> [TAREFAS OBRIGATÓRIAS]:
A – No texto sobre as eleições em Moçambique, com que percentagem dos votos foi Daniel Chapo proclamado vencedor da eleição a Presidente da República?
B – Reproduza um trecho do texto sobre as eleições em Moçambique: comece nas palavras "Armazéns na periferia" e pare depois de "21 de Outubro.".

De acordo com o levantamento daquela Organização Não-Governamental (ONG) que monitoriza os processos eleitorais em Moçambique, com dados de 23 e 24 de Dezembro, 31 das vítimas mortais registaram-se na província de Sofala, centro do país, e nove em Nampula, no norte, além de seis em Maputo (cidade e província), no sul.

Dos 152 baleamentos, aquela ONG contabiliza 56 na cidade de Maputo e outros tantos em Sofala, apontando ainda um total de 102 detenções, 40 das quais na cidade capital, onde uma pessoa está desaparecida.

O Conselho Constitucional de Moçambique proclamou na tarde de segunda-feira Daniel Chapo, candidato apoiado pela Frente de Libertação de Moçambique (Frelimo, no poder), como vencedor da eleição a Presidente da República, com 65,17% dos votos, sucedendo no cargo a Filipe Nyusi, bem como a vitória da Frelimo, que manteve a maioria parlamentar, nas eleições gerais de 9 de Outubro.

Este anúncio provocou o caos em todo o país, com manifestantes pró-Venâncio Mondlane — que segundo o Conselho Constitucional obteve apenas 24% dos votos — nas ruas, barricadas, pilhagens e confrontos com a polícia, que tem vindo a realizar disparos para tentar a desmobilização.

Armazéns na periferia de Maputo estão hoje a ser saqueados por centenas de populares.

Antes, nas paralisações e manifestações de contestação convocadas por Venâncio Mondlane, aquela ONG já tinha contabilizado 120 mortos, desde 21 de Outubro.

A polícia moçambicana registou 236 “actos de violência grave” em 24 horas, na contestação aos resultados eleitorais, incluindo ataques a esquadras e cadeias, que provocaram 21 mortos, anunciou na terça-feira à noite o ministro do Interior, garantindo o reforço imediato da segurança.

“Ninguém pode chamar, nem considerar, estes actos criminosos de manifestações pacíficas”, afirmou esta noite o ministro Pascoal Ronda, em conferência de imprensa em Maputo, num momento de caos generalizado no país, com barricadas, saques, vandalizações e ataques diversos, um dia depois do anúncio dos resultados finais das eleições gerais de 9 de Outubro.

Itens armazenados:

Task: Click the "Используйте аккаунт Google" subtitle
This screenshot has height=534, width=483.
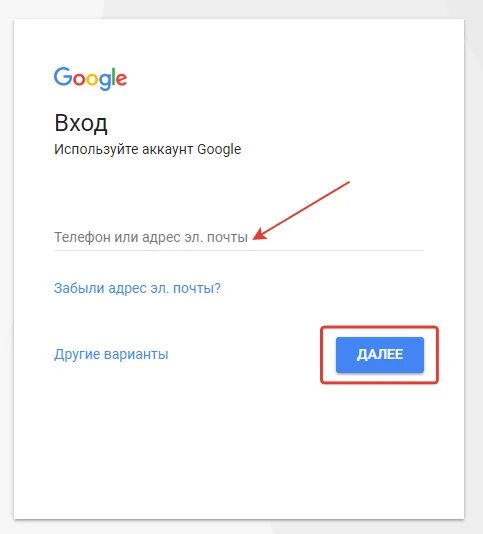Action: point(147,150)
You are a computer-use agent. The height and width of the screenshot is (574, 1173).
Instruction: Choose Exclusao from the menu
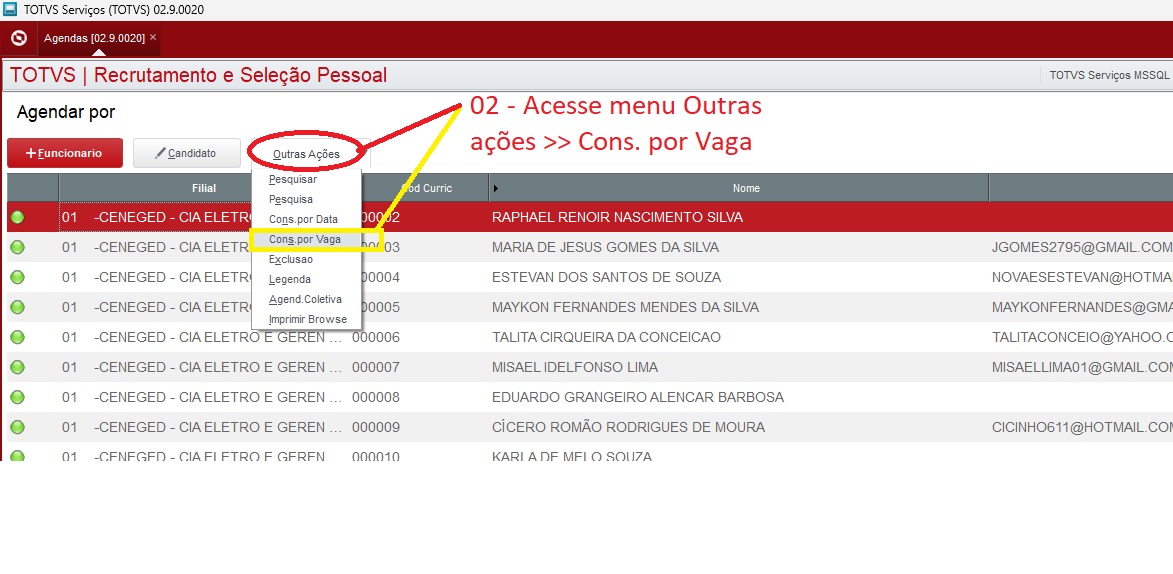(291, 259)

> [SECÇÃO DE RESPOSTAS]:
A – Com 65,17% dos votos.

B –
Armazéns na periferia de Maputo estão hoje a ser saqueados por centenas de populares.

Antes, nas paralisações e manifestações de contestação convocadas por Venâncio Mondlane, aquela ONG já tinha contabilizado 120 mortos, desde 21 de Outubro.